» **Instruksi A**: Sebutkan semua istilah bahasa Inggris untuk tanah yang muncul dalam kutipan tentang fungsi tanah di bawah.
» **Instruksi B**: Tolong lanjutkan kutipan tentang fungsi tanah di bawah, mulai sesudah kalimat terakhirnya.

##### Kutipan untuk Dibaca

Dalam Bahasa Inggris tanah yang berfungsi sebagai ruang disebut "land" (di Indonesia diterjemahkan menjadi "lahan" yang sekaligus mencakup pengertian "soil"), yang berfungsi sebagai media tumbuh tanaman disebut "soil", dan yang berfungsi sebagai benda fisik disebut "earth". Di kalangan masyarakat tanah yang berfungsi sebagai ruang memiliki ukuran meter persegi, yang berfungsi sebagai media tumbuh tanaman memiliki ukuran subur atau tidak subur, dan yang berfungsi sebagai benda fisik memiliki ukuran meter kubik.

##########
##### Baris Data

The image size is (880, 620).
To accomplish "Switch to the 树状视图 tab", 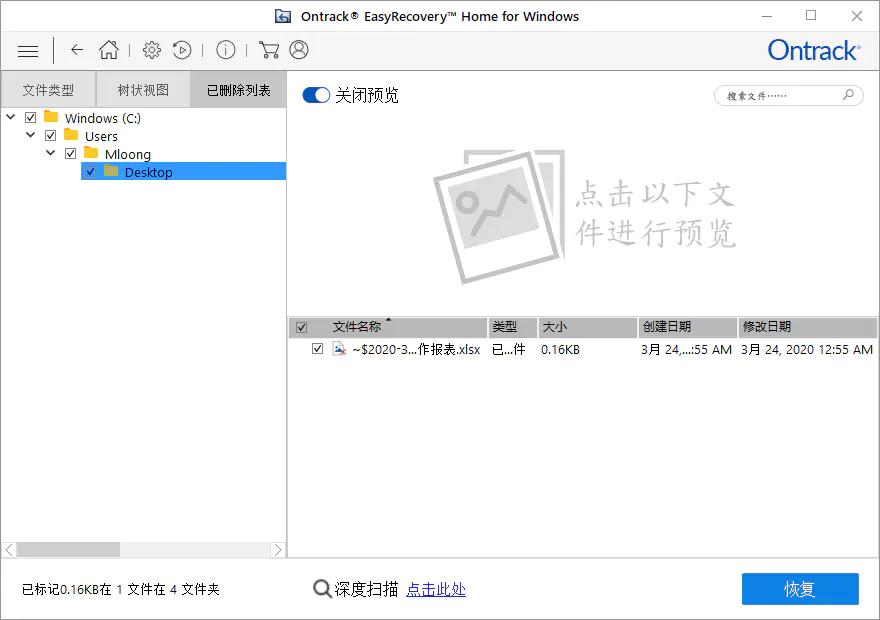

##########

» **Jawaban yang Diharapkan A**: land, soil, earth

» **Jawaban yang Diharapkan B**:
PENSERTIPIKATAN TANAH

Kawan-kawan di Kantor Pertanahan (Badan Pertanahan Nasional Republik Indonesia) menyebut kegiatan ini (berdasarkan peraturan perundangan yang berlaku) "pendaftaran tanah", yaitu ketika sebidang tanah didaftarkan pada Kantor Pertanahan setempat, yang kemudian kepada pemegang haknya diberikan "sertipikat hak atas tanah". Sementara itu kawan-kawan di masyarakat (pada umumnya) menyebut kegiatan ini "pensertipikatan tanah", yaitu ketika masyarakat memperoleh sertipikat hak atas tanah setelah mengurusnya (melakukan pendaftaran tanah) di Kantor Pertanahan setempat. Oleh karena itu, secara sosiologis pendaftaran tanah dan pensertipikatan tanah merupakan kegiatan yang sama.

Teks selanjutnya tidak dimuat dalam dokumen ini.